Figure 2.

The impact of nausea and vomiting on the development of novel chemical entities. (A) An analysis by Pfizer assessing how various side effects encountered in preclinical safety studies impacted on the development of a medicine for humans. More than 70 novel therapeutics, including antivirals, agents to promote tissue repair, neurology, sex health, allergy and respiratory, cardiovascular, gastrointestinal and urogenital disease targets were used in this analysis. The targets included were agents with both peripheral and central sites of action and were assessed during the period 1998–2000. The total score represents the number of compounds progressing to clinical development that interact with targets that have known or suspected safety liability based on experimental data or from literature reports.

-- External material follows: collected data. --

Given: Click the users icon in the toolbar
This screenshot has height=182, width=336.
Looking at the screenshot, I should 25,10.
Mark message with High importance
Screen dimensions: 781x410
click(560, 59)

This analysis took into account not only the impact to the patients but also to the drug development programme through the need for additional studies to investigate the extent and seriousness of the safety issue and also to support regulatory acceptance by bodies such as the European Medicines Agency and the US Food and Drug Administration. Whereas factors such as sedation, convulsion potential and changes in body temperature were important, they could be easily examined both clinically and preclinically. In contrast nausea and vomiting were considered second only to abuse liability as having an impact on the development of the drug. (B) A further analysis of side effects encountered in 16 phase 1 clinical studies conducted by Pfizer between 2003 and 2005. While the most commonly encountered side effect was headache, with approximately 250 instances, the next most encountered was nausea, which accounted for over 80 instances, nearly half of which were rated as either moderate or severe. There were also a similar number of observations of moderate vomiting. The 16 trials averaged approximately 35 individuals each.